Task¶
dnallm.tasks.task ¶
DNA Language Model Fine-tuning Task Definition Module.
This module defines various task types and related components supported by DNA language models during fine-tuning, including:
- TaskType: Task type enumeration
- Binary classification (BINARY): e.g., promoter prediction, enhancer identification
- Multi-class classification (MULTICLASS): e.g., protein family classification, functional region classification
- Regression (REGRESSION): e.g., expression level prediction, binding strength prediction
- Token classification (NER): Named Entity Recognition tasks
-
Generation and embedding tasks for different model architectures
-
TaskConfig: Task configuration class
- Configures task type, number of labels, label names, etc.
-
Provides threshold settings for binary classification tasks
-
TaskHead: Task-specific prediction heads
- Provides specialized neural network layers for different task types
- Supports feature dimensionality reduction and dropout to prevent overfitting
-
Automatically selects output dimensions based on task type
-
compute_metrics: Evaluation metric computation
- Binary: accuracy, F1 score
- Multi-class: accuracy, macro F1, weighted F1
- Regression: mean squared error, R-squared value
Usage example
task_config = TaskConfig( task_type=TaskType.BINARY, num_labels=2, label_names=["negative", "positive"] )
Classes¶
TaskConfig ¶
Bases: BaseModel
Configuration class for different fine-tuning tasks.
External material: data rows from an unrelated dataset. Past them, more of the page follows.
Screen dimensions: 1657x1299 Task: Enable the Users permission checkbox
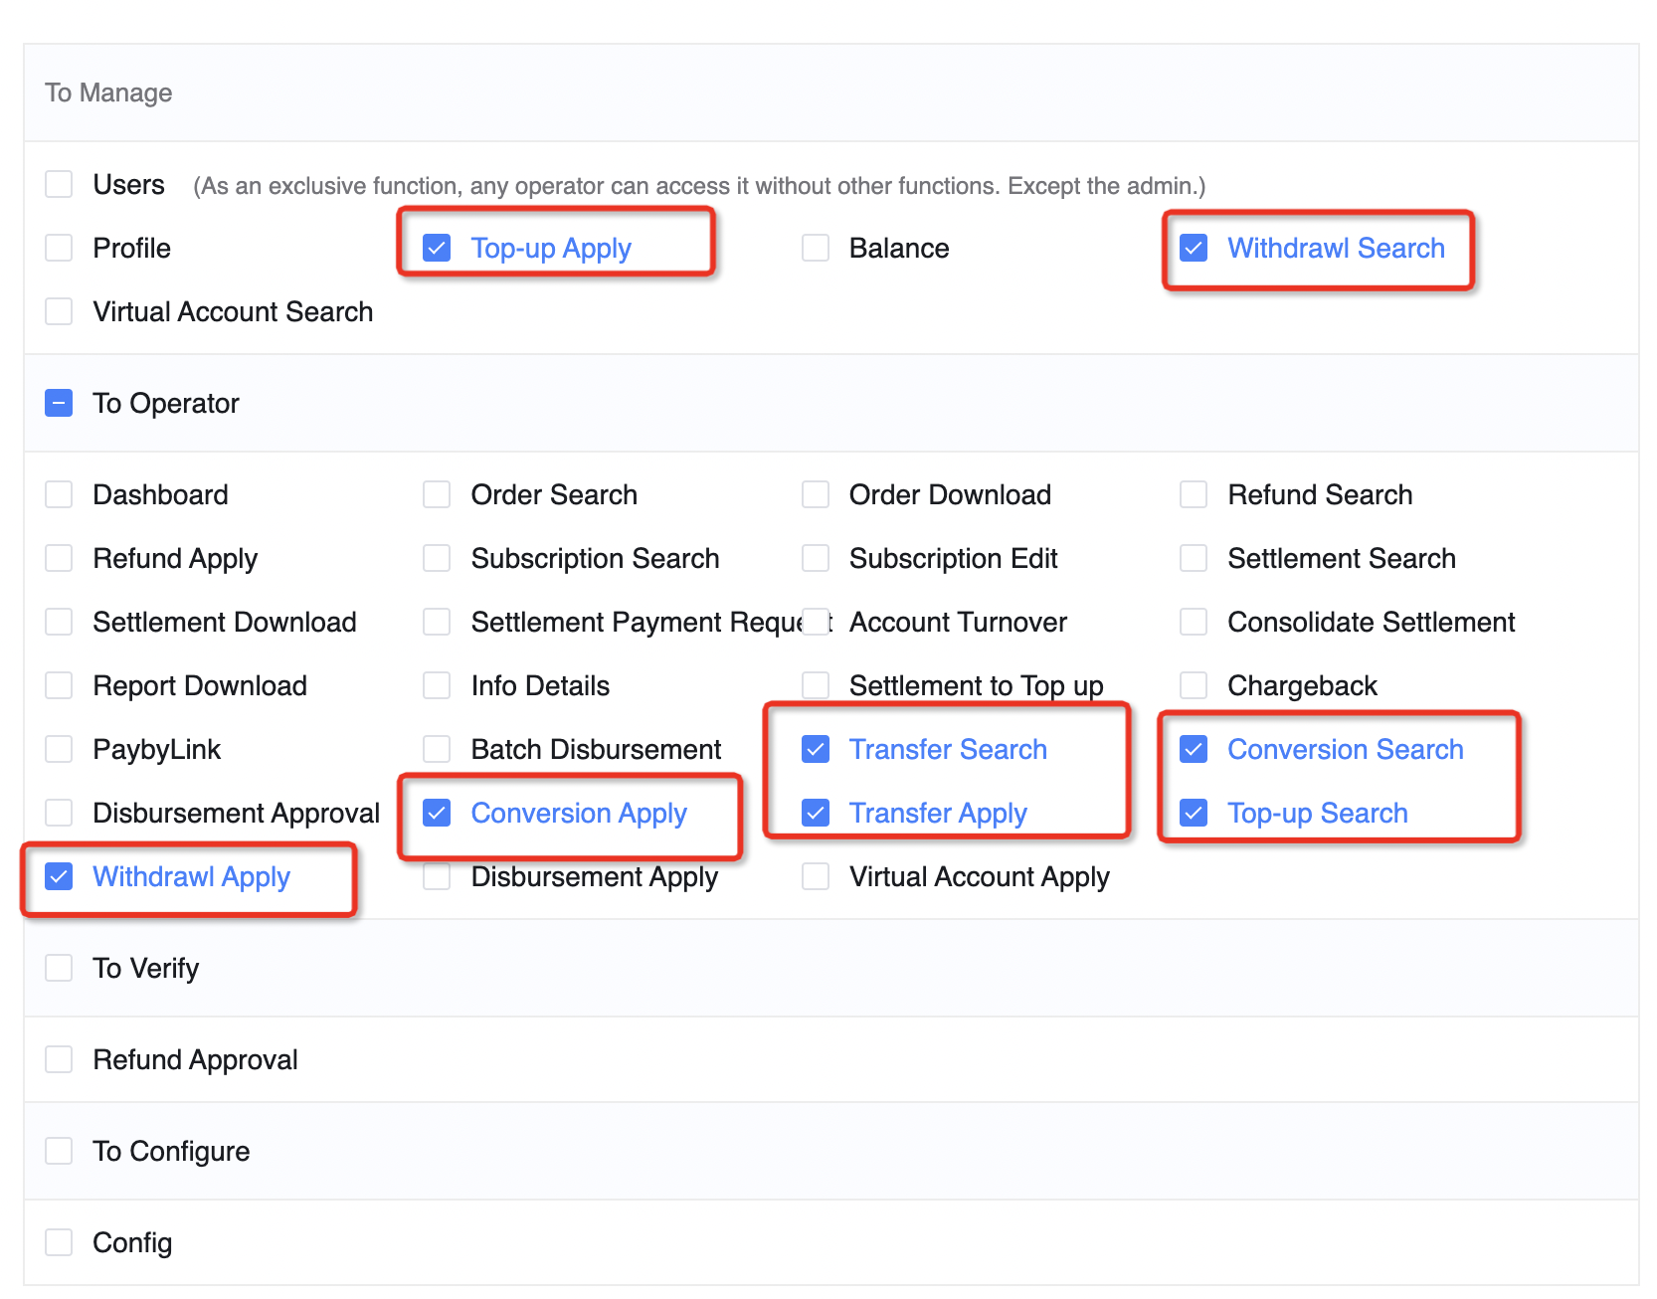(x=59, y=184)
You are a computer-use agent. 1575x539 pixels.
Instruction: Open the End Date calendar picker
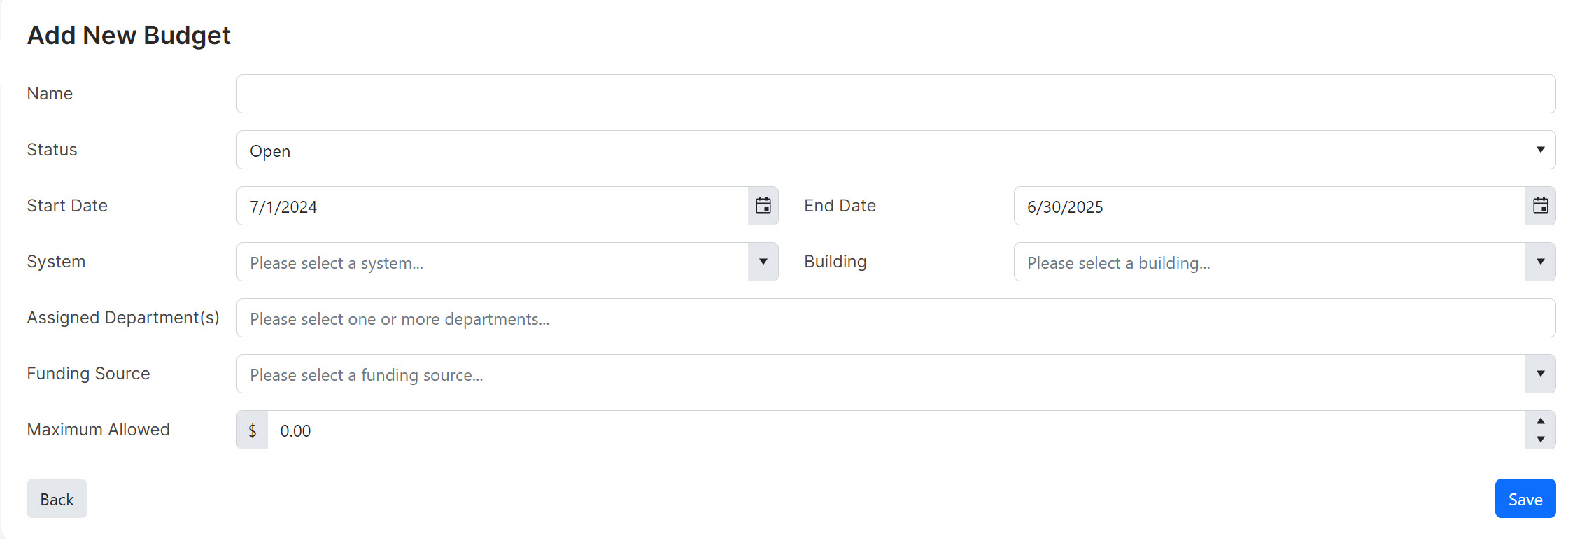pyautogui.click(x=1541, y=206)
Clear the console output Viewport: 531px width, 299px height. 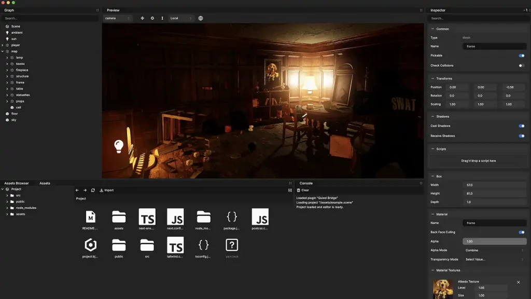(303, 191)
This class provides a structured way to configure task-specific parameters including task type, number of labels, label names, and classification thresholds.
Attributes:
| Name | Type | Description |
|---|---|---|
task_type |
str
|
Type of task to perform (must match regex pattern) |
num_labels |
int
|
Number of output labels/classes |
label_names |
list | None
|
List of label names for classification tasks |
threshold |
float
|
Classification threshold for binary and multi-label tasks |
TaskType ¶
Bases: Enum
Enum for supported task types in DNALLM.
This enum defines the various tasks that can be performed with DNA language models, including classification, regression, and generation tasks.